▶ Requirement
For this exercise, please find the lines in the entries that include the word "agent" and copy them.

*** Available data ***

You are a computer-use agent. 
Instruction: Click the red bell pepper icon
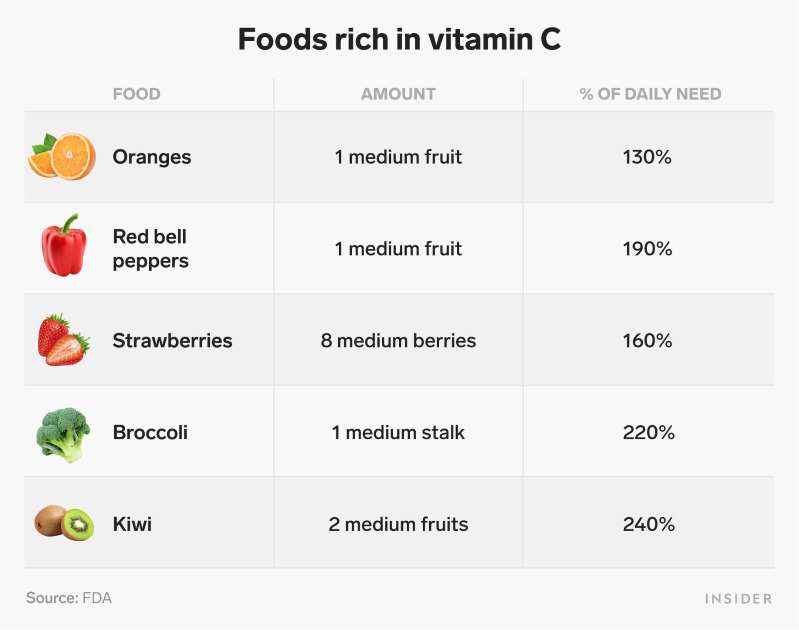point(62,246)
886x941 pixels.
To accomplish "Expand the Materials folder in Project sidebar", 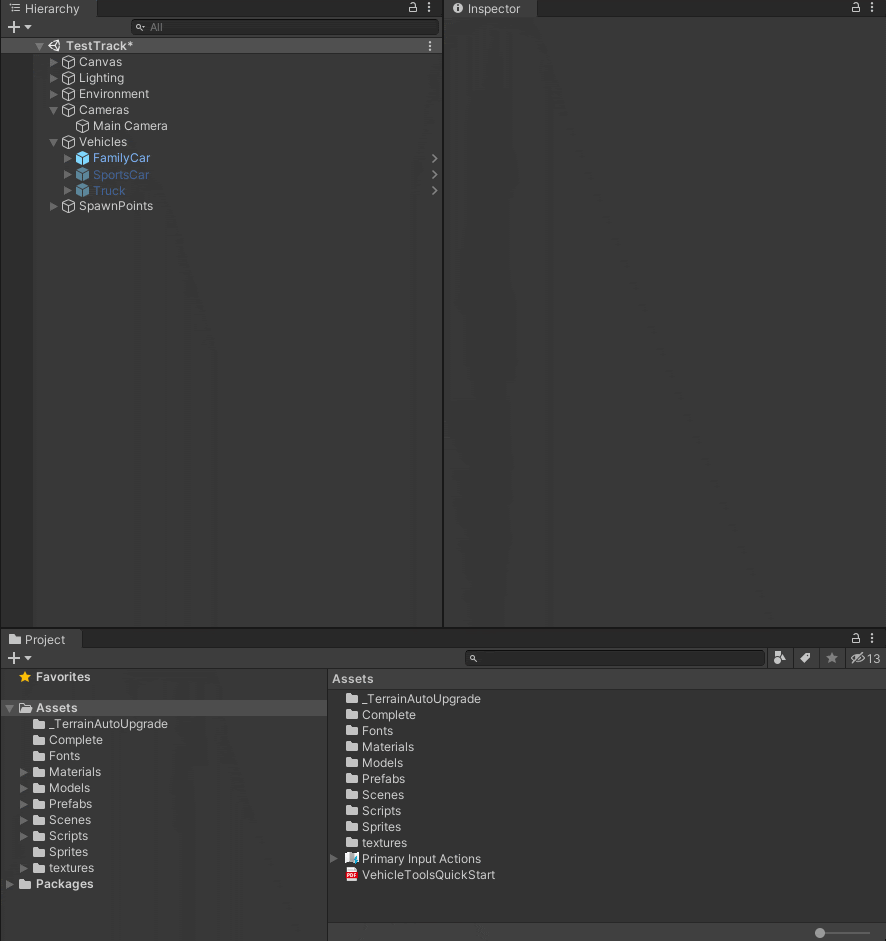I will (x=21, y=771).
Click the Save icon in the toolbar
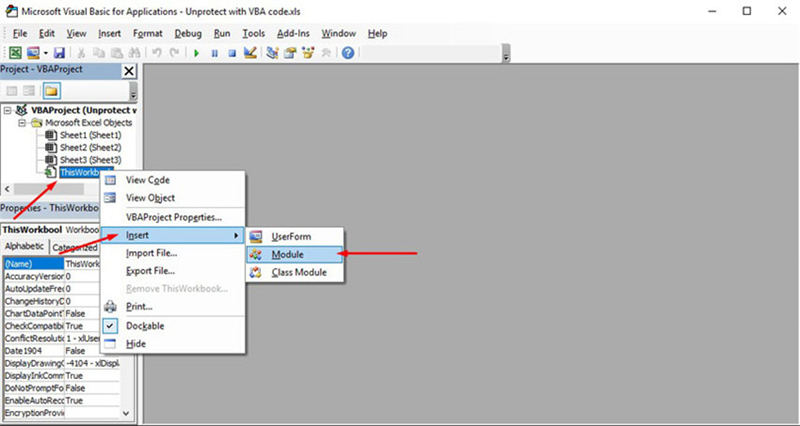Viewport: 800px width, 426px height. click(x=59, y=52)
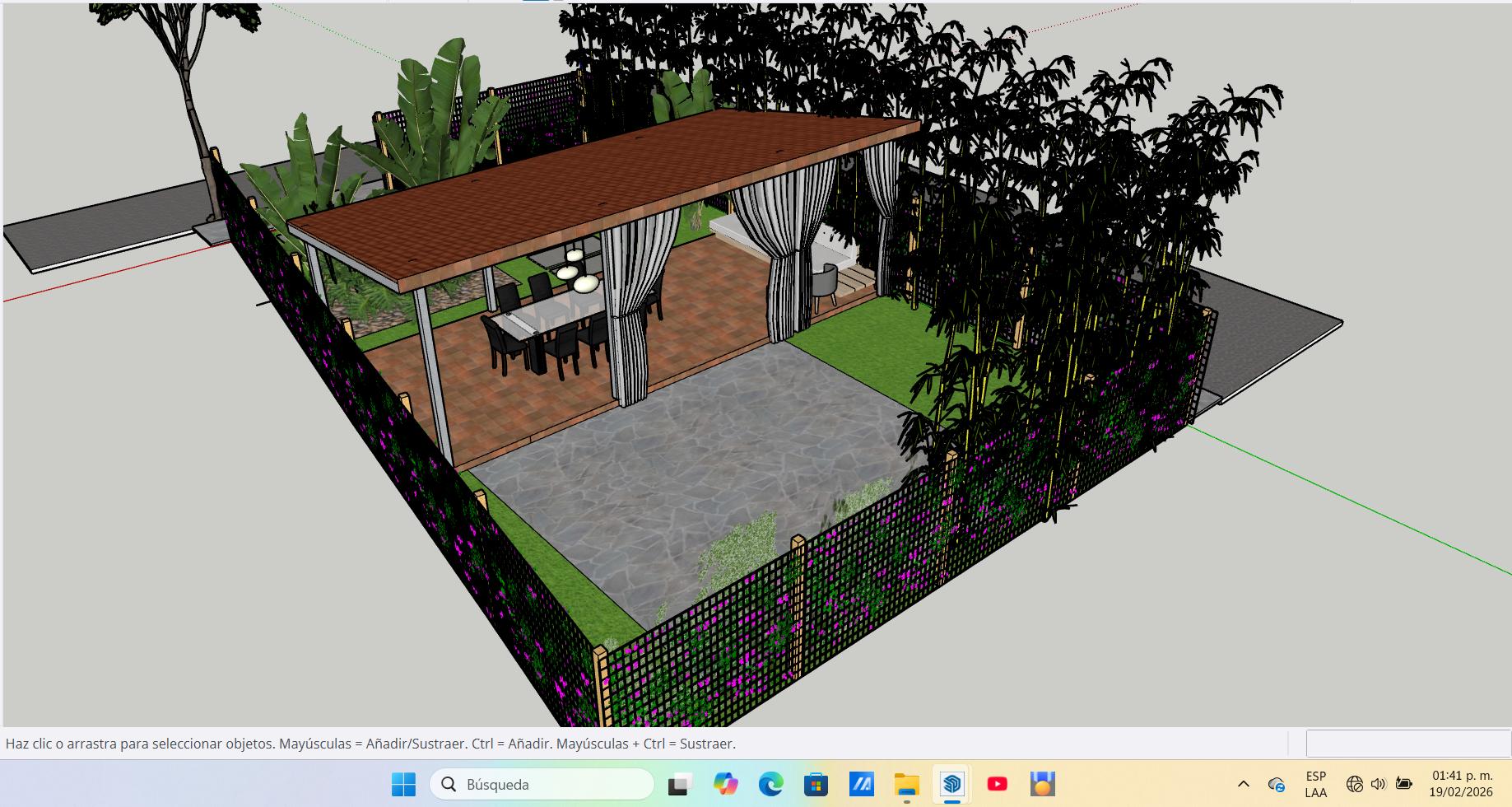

*** End of Available data ***
*** Available data ***

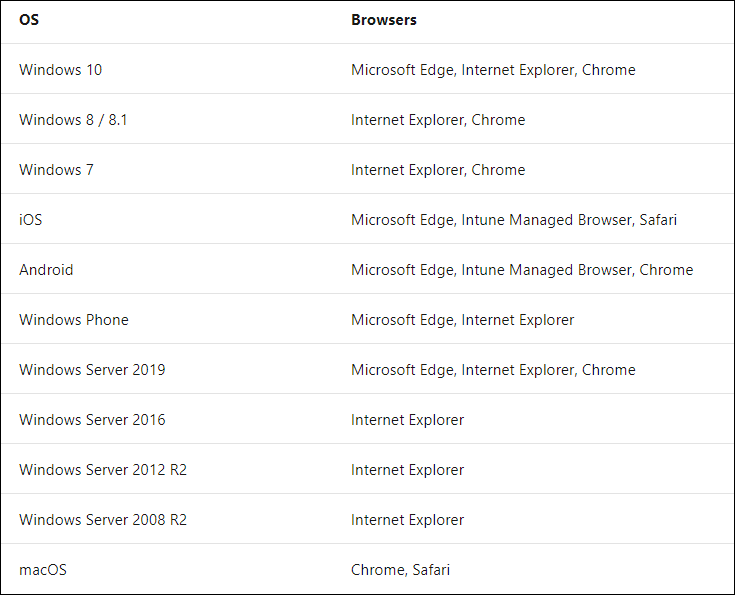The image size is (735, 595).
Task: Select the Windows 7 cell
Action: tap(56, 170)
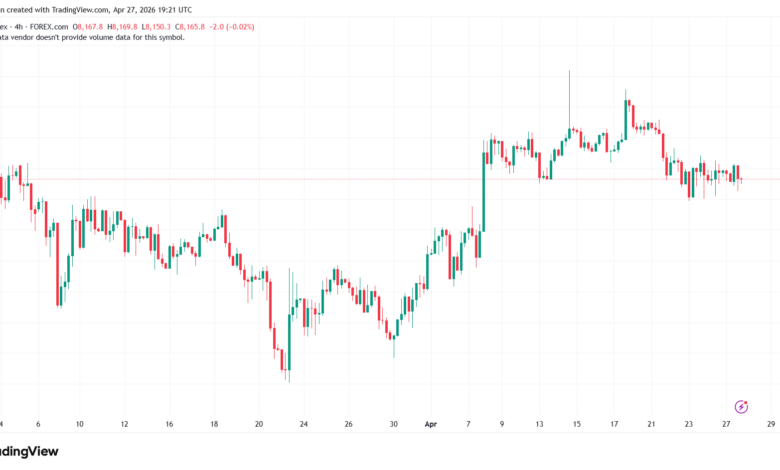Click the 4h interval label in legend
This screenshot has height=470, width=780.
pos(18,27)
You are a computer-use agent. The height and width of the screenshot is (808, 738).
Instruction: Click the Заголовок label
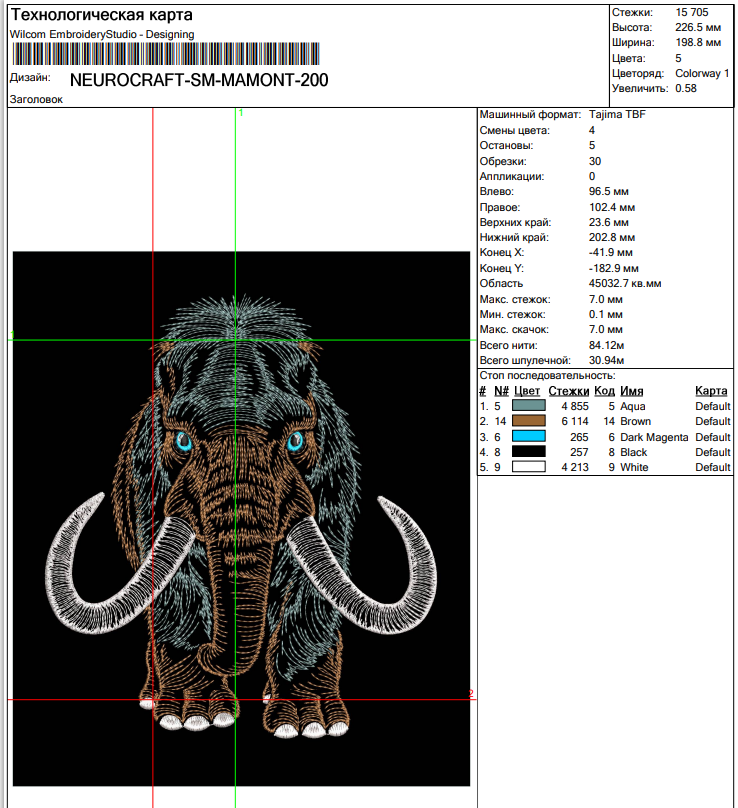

*** End of Available data ***

▶ Written answer
You are a computer-use agent. 
You are a computer-use agent. The height and width of the screenshot is (808, 738).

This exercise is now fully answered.